Now open the TDBLookupComboBox properties and fill in only the following ones:

ListSource (and not DataSource): set it to the TDataSource connected to the DataSet you want to show values of.
ListField: set it to the field name that you want the user to see. In our demo's case it'd be the value field.
KeyField: set it to the field name whose value you want the program to return you. In our demo it'd be the id field.

Don't forget to check the TabOrder property, there are still people who love navigating through the controls by pressing the TAB key and nothing is more annoying than seeing the selection hopping around randomly as your ComboBox was placed last on the form despite graphically showing second!

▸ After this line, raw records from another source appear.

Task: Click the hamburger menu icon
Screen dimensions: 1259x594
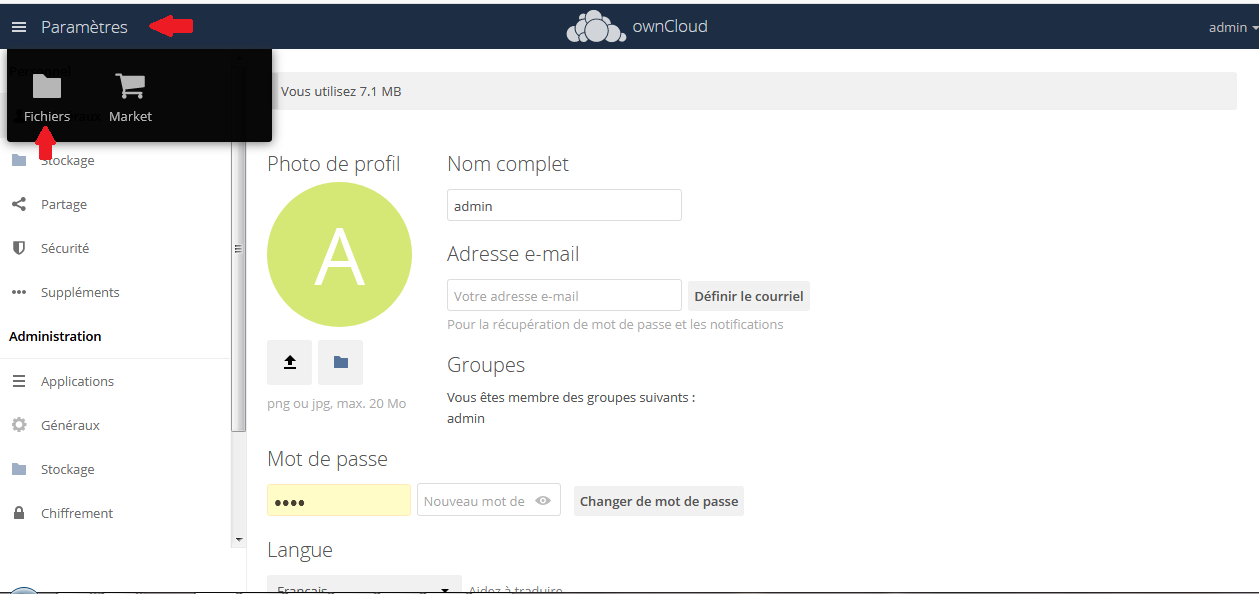Action: click(x=19, y=27)
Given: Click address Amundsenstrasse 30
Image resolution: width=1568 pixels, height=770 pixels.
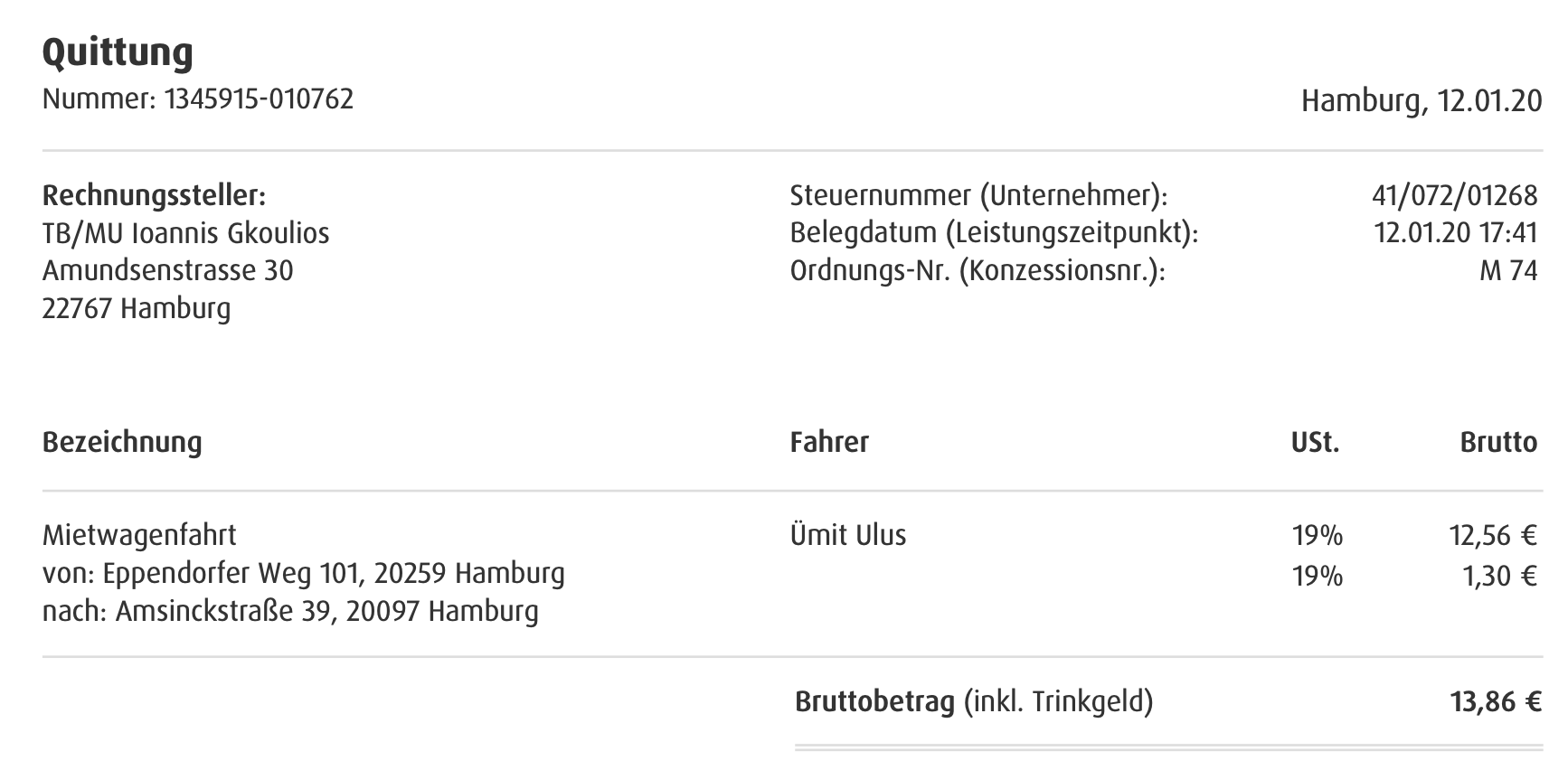Looking at the screenshot, I should 167,270.

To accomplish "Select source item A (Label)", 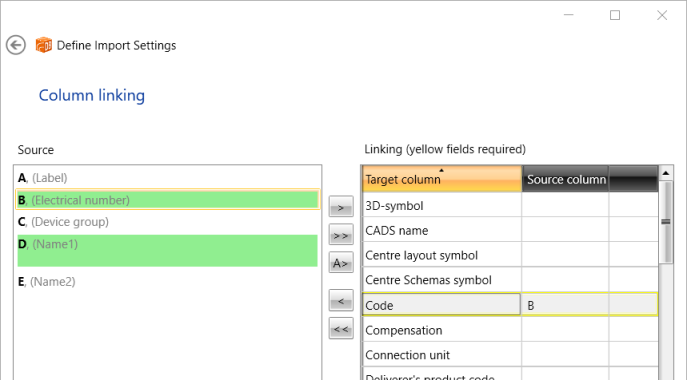I will [x=167, y=178].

If all you need is to show a form and read the TDBLookupComboBox selected value when the user presses a button, you are pretty much sorted.
All you'll have to do in the button's OnClick event handler will be to read the combo box value with this code:

SelectedId := MyCombo.KeyValue;

Where SelectedId is any variable where to store the returned value and MyCombo of course is the name of your TDBLookupComboBox. Notice how KeyValue will not contain the text the user sees onscreen but the value of the id field we specified in KeyField. So, if our user selected database row was:

id= 5
value= 'MyText'

MyCombo.KeyValue shall contain 5.

But what if you need to dynamically update stuff on the form, depending un the combo box user selection? There's no OnChange event available for our TDBLookupComboBox! Therefore, if you need to dynamically update stuff around basing on the combo box choices, you apparently cannot. You may try the various "OnExit" etc. events but all of them have serious drawbacks or side effects.
One possible solution is to create a new component inheriting from TDBLookupComboBox whose only task is to make public the hidden OnChange event. But that's overkill, isn't it?

There's another way: go to the DataSet your TDBLookupComboBox is tied to (through a DataSource). Open its events and double click on its OnAfterScroll event. In there you may simulate an OnChange event pretty well. For the sake of demonstration, add one integer variable and a TEdit box to the form and call them: SelectedId and EditValue.

procedure TMyForm.MyDataSetAfterScroll(DataSet: TDataSet);
var
  SelectedId : integer;

begin
  SelectedId := MyDataSet.FieldByName('id').AsInteger;
  EditValue.Text := MyDataSet.FieldByName('value').AsString;
end;

That's it: you may replace those two demo lines with your own procedure calls and whatever else you might need to dynamically update your form basing on the user's choices in your combo box.

A little warning: using the DataSet OnAfterScroll has one drawback as well: the event is called more often than you'd think. In example, it may be called when the dataset is opened but also be called more than once during records navigation. Therefore your code must deal with being called more frequently than needed.

At this point you might rub your hands and think your job is done!

Not at all! Just create a short demo application implementing all the above and you'll notice it lacks of an important finishing touch: when it starts, the combo box has an annoying "blank" default choice. That is, even if your database holds say 4 choices, the form with show an empty combo box selected value at first. How to make one of your choices automatically appear "pre-selected" in the combo box as you and your users expect to?

Simple!

Just assign a value to the KeyValue property we already described above. That is, on the OnFormCreate or other suitable event, just hard-code a choice like in example:

MyCombo.KeyValue := DefaultId;

For example, by using the sample database row posted above, you'd write:

MyCombo.KeyValue := 5;

and the combo box will display: "MyText" as pre-selected option when the user opens its form.

Of course you may prefer more elegant and involved ways to set a default key than hard-coding its default value. In example you might want to show the first alphabetically ordered textual description contained in your database table or whatever other criterium. But the basic mechanic is the one shown above: obtain the key / id value in any manner you want and then assign it to the KeyValue property.

Thank your for reading this HowTo till the end!